* [INSTRUCTIONS FOR THE TASK]: Set down all of the records word for word.
►
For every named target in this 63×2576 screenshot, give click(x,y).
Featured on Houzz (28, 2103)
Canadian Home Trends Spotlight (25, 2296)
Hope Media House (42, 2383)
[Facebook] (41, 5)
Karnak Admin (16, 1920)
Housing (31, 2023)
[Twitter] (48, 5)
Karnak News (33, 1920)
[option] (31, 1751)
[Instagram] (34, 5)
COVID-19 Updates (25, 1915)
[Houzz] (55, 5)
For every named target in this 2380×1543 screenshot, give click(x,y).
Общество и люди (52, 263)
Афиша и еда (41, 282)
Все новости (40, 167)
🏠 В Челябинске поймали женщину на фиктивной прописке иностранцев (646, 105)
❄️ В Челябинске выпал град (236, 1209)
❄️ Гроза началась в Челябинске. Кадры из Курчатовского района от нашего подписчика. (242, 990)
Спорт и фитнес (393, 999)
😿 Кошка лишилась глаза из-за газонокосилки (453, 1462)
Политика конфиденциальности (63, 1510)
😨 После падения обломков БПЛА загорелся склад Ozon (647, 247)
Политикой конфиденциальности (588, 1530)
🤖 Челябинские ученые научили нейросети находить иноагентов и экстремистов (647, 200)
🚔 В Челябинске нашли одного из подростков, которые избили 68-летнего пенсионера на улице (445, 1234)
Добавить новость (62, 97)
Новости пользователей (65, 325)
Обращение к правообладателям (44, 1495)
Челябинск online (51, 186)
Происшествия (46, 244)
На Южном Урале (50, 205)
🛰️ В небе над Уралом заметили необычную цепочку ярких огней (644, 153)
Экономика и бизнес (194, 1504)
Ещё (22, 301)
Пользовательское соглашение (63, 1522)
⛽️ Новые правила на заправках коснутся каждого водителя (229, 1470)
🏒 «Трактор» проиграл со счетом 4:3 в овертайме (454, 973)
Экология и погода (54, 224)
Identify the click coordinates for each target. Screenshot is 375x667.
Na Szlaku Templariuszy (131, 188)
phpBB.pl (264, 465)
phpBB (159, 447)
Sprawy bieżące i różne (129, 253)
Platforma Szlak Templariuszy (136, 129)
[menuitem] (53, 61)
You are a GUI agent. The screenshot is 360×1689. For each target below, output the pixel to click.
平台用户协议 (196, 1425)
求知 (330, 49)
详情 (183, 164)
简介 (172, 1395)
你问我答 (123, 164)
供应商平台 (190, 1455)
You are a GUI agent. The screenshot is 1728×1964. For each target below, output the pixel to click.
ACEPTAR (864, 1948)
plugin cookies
◄
* [ANSWER FOR THE TASK]:
For every named target in this 63×2576 screenshot, give click(x,y).
Featured on Houzz (28, 2103)
Canadian Home Trends Spotlight (25, 2296)
Hope Media House (42, 2383)
[Facebook] (41, 5)
Karnak Admin (16, 1920)
Housing (31, 2023)
[Twitter] (48, 5)
Karnak News (33, 1920)
[option] (31, 1751)
[Instagram] (34, 5)
COVID-19 Updates (25, 1915)
[Houzz] (55, 5)
For every named target in this 2380×1543 screenshot, give click(x,y).
Общество и люди (52, 263)
Афиша и еда (41, 282)
Все новости (40, 167)
🏠 В Челябинске поймали женщину на фиктивной прописке иностранцев (646, 105)
❄️ В Челябинске выпал град (236, 1209)
❄️ Гроза началась в Челябинске. Кадры из Курчатовского района от нашего подписчика. (242, 990)
Спорт и фитнес (393, 999)
😿 Кошка лишилась глаза из-за газонокосилки (453, 1462)
Политика конфиденциальности (63, 1510)
😨 После падения обломков БПЛА загорелся склад Ozon (647, 247)
Политикой конфиденциальности (588, 1530)
🤖 Челябинские ученые научили нейросети находить иноагентов и экстремистов (647, 200)
🚔 В Челябинске нашли одного из подростков, которые избили 68-летнего пенсионера на улице (445, 1234)
Добавить новость (62, 97)
Новости пользователей (65, 325)
Обращение к правообладателям (44, 1495)
Челябинск online (51, 186)
Происшествия (46, 244)
На Южном Урале (50, 205)
🛰️ В небе над Уралом заметили необычную цепочку ярких огней (644, 153)
Экономика и бизнес (194, 1504)
Ещё (22, 301)
Пользовательское соглашение (63, 1522)
⛽️ Новые правила на заправках коснутся каждого водителя (229, 1470)
🏒 «Трактор» проиграл со счетом 4:3 в овертайме (454, 973)
Экология и погода (54, 224)
Identify the click coordinates for each target. Screenshot is 375x667.
Na Szlaku Templariuszy (131, 188)
phpBB.pl (264, 465)
phpBB (159, 447)
Sprawy bieżące i różne (129, 253)
Platforma Szlak Templariuszy (136, 129)
[menuitem] (53, 61)
You are a GUI agent. The screenshot is 360×1689. For each target below, output the pixel to click.
平台用户协议 (196, 1425)
求知 (330, 49)
详情 (183, 164)
简介 (172, 1395)
你问我答 (123, 164)
供应商平台 (190, 1455)
You are a GUI agent. The screenshot is 1728×1964. For each target below, output the pixel to click.
ACEPTAR (864, 1948)
plugin cookies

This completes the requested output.